People demonstrate against transit traffic near the A13 Brenner Highway in the direction of Italy during the blockade of the Brenner Base Tunnel on May 30, 2026, on the Tyrolean Brenner Highway. (AFP)
People demonstrate against transit traffic near the A13 Brenner Highway in the direction of Italy during the blockade of the Brenner Base Tunnel on May 30, 2026, on the Tyrolean Brenner Highway. (AFP)

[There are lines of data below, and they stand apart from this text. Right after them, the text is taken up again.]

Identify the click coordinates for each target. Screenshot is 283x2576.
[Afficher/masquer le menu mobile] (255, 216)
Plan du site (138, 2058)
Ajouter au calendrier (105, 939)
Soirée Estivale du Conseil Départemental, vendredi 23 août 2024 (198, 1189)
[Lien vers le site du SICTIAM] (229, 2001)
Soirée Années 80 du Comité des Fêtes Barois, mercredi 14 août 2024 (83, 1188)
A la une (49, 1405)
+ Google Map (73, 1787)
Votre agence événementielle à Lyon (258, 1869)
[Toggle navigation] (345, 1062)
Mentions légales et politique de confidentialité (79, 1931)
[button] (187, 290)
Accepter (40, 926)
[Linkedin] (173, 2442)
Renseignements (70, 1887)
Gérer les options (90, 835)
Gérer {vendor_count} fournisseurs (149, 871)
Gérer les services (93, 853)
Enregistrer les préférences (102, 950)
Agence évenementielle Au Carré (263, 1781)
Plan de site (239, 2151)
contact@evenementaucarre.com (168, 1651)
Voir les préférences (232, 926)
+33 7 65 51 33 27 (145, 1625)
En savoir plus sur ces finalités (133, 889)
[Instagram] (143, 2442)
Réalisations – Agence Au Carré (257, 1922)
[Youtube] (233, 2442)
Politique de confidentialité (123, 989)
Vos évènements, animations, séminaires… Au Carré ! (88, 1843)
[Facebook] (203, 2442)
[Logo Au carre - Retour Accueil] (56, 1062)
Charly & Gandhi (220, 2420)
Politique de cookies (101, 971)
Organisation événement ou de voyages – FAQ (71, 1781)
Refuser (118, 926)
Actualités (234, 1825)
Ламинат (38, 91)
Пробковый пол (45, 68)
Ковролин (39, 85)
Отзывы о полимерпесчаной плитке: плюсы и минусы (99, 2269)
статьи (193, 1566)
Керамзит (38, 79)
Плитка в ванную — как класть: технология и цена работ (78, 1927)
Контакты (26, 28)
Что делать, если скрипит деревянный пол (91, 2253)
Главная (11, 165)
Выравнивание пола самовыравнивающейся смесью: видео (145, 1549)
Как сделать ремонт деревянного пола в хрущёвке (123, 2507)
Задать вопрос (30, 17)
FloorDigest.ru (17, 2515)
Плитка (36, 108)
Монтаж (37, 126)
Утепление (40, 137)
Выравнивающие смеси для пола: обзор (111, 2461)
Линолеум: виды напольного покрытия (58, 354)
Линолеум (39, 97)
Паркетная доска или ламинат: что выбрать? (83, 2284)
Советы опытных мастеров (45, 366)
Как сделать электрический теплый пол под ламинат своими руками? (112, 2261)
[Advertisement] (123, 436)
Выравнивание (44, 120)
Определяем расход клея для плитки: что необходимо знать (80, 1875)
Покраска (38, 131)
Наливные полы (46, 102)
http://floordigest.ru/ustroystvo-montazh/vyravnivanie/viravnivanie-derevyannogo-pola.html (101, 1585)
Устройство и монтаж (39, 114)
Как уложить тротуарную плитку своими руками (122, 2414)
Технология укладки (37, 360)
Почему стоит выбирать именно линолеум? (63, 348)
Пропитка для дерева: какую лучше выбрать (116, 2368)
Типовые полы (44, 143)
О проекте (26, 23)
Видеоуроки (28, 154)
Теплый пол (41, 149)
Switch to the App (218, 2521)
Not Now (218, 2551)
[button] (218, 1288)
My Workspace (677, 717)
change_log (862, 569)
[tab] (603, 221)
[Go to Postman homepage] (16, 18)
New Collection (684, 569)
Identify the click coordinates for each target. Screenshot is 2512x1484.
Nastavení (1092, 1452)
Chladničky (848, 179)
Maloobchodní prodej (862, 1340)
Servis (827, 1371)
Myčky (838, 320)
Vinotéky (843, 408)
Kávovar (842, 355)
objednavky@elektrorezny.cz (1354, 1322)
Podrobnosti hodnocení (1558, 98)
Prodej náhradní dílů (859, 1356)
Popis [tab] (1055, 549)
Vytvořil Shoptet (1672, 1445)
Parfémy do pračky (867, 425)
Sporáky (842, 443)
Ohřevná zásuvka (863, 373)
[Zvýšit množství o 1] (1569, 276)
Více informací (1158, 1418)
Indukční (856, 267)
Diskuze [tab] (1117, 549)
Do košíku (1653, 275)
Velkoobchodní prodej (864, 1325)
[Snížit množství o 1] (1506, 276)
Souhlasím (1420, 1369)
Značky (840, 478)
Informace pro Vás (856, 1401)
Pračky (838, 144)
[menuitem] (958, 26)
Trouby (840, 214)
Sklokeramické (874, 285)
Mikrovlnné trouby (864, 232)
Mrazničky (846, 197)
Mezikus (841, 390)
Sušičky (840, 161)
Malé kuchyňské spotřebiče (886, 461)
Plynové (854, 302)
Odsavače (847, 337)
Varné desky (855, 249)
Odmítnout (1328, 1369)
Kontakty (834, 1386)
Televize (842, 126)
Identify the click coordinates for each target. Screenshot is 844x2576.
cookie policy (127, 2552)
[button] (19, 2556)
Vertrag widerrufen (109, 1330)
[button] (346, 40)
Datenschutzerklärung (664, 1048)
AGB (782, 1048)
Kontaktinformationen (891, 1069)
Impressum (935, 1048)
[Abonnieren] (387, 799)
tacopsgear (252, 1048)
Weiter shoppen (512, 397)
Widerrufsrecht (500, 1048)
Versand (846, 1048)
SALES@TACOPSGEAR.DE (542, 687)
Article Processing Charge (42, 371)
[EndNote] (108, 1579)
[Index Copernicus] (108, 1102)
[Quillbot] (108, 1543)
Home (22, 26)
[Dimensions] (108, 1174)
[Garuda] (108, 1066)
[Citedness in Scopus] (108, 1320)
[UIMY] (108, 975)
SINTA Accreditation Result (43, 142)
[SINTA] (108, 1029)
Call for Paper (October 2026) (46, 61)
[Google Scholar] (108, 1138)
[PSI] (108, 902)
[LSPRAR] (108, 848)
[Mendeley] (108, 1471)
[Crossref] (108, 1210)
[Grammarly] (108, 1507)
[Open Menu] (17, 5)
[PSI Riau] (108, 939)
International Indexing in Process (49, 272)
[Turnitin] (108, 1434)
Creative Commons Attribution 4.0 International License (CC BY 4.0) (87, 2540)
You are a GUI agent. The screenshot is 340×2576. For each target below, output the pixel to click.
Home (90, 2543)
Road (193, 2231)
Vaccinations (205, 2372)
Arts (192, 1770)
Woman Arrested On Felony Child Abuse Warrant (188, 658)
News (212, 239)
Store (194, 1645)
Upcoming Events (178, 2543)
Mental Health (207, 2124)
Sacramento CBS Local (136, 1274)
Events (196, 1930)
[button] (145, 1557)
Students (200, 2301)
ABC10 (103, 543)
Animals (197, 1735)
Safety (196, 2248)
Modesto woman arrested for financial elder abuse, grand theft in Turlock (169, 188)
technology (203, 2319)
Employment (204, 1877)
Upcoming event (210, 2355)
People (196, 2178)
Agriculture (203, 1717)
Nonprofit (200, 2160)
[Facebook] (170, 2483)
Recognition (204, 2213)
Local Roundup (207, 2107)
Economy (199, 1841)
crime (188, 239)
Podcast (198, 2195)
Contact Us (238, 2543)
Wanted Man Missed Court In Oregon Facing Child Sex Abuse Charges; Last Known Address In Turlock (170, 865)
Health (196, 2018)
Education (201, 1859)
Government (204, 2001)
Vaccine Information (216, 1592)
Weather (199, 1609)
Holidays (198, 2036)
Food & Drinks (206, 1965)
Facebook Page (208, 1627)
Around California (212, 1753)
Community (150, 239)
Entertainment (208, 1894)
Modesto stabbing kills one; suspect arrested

Thousands of local residents shut down Austria's Brenner motorway on Saturday, a vital north-south corridor through the Alps between Germany and Italy, in protest at trucks and tourists perennially clogging up their roads.

The protest was led by Karl Muehlsteiger, mayor of Gries am Brenner, one of the towns in the shadow of the artery that snakes through the narrow, steep-sided Wipp Valley on giant concrete stilts.

The issue of ‌excess traffic and ‌pollution in the valley, which leads ‌to ⁠the Brenner Pass, ⁠has for decades been a source of tension between Austria and Germany. Local authorities in the Austrian state of Tyrol have introduced various measures to stem the flow, often prompting howls of protest across the border.

"You are making history!" Austrian news ⁠agency APA quoted Muehlsteiger as telling a ‌crowd of around 3,000 ‌protesters who gathered on the motorway at 1 p.m. to ‌block it symbolically, hours after police cordoned off ‌both ends of the corridor. Cars arriving there turned around and drove away.

The eight-hour shutdown from 11 a.m. did not cause the chaos many had feared as drivers ‌largely heeded warnings to stay away, even during what in some German states, ⁠including ⁠neighboring Bavaria, was a school holiday.

Trains passing along the same route were crowded, local media reported.

The provincial road that runs from town to town alongside the motorway was also closed to all but locals and local traffic.

In Italy, a suspected arson attack on electrical control units overnight disrupted rail traffic between Peri and Dolce, near Verona, on the Verona Porta Nuova–Brenner line.

Investigators were looking into possible links to radical environmentalist or anarcho-insurrectionist groups.